Why India’s Net Exports Have Fallen While It Fails to Overcome Import Dependence

Why India's Net Exports Have Fallen While It Fails to Overcome Import Dependence

Expansive import dependence on other nations means less scope for actualising India’s vision of ‘strategic autonomy’ in its foreign policy, and in negotiating better deals for trade.


Deepanshu Mohan, Associate Professor of Economics and Director, Centre for New Economics Studies (CNES), Jindal School of Liberal Arts and Humanities, O.P. Jindal Global University, Sonipat, Haryana, India.


India’s net exports fell by over 12.7% to $34.66 billion this April. This is one of the steepest declines in the country’s export levels over the last three years and the trend (if it continues) is likely to have major implications for the nation’s already troubled growth story.

India’s manufacturing sector’s performance, which otherwise contributes to vital exports and private investment growth, has struggled to pick up. This, despite a greater impetus provided by the government’s capex spending aimed at encouraging more private investment in areas of infrastructure, realty, etc.

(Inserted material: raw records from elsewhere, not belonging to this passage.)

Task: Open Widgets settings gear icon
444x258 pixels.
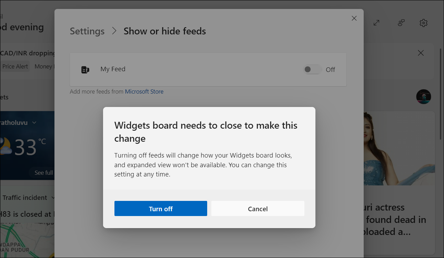Action: [423, 23]
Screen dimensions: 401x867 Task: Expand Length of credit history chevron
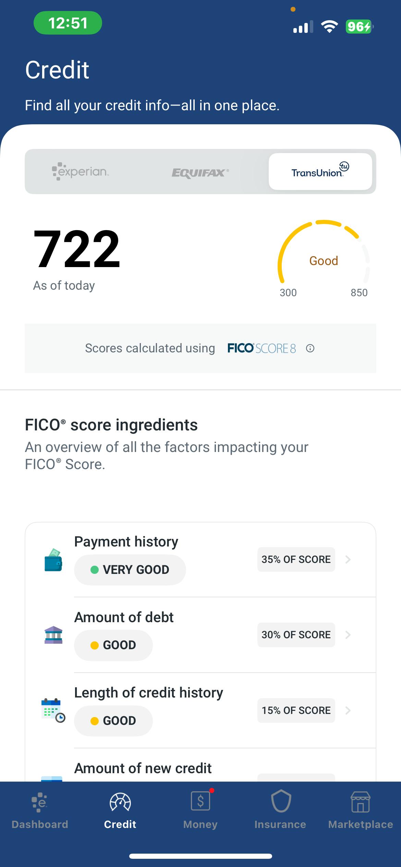tap(348, 711)
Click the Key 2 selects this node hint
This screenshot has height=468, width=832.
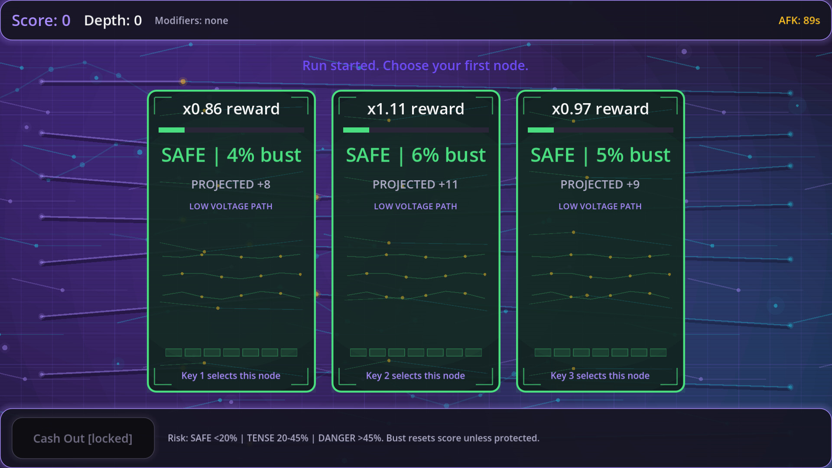416,376
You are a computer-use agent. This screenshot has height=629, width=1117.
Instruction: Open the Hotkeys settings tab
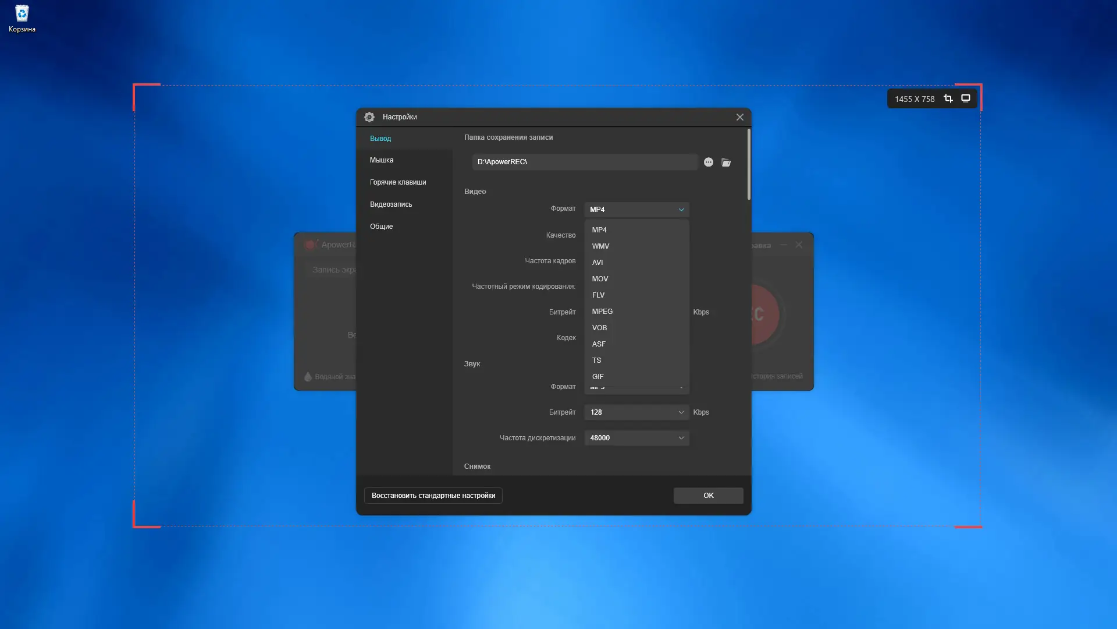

The broader economic policy landscape under the current regime seems to be plagued by an environment of intellectual bankruptcy that is adversely affecting its macro-economic policy making and implementation of  governance mechanisms.

There is neither any evidence of a serious effort to note what’s happening at a macro-level nor does the government seem to have any clear plan for designing a medium-to-long term trade policy.

The Concern

Merchandise imports, that had grown over the last few years, are now seeing a fall. This is distressing for major labour-intensive sectors such as textile, leather, gems and jewellery, as well as other engineering goods.

However, a positive trend in terms of trade is in services, where India’s service output levels have outperformed that of the US, Europe, and China since late 2022. It has helped narrow India’s current account deficit (CAD) too, which was growing because of a constant rise in merchandise imports (including rise in imports from Russia and China).

It has therefore been advised that a push towards driving ‘service-based export’ growth may in fact help the Indian macro-growth trajectory and help the government in not just reducing its CAD, but also in creating more jobs in some of the labour-intensive service sectors.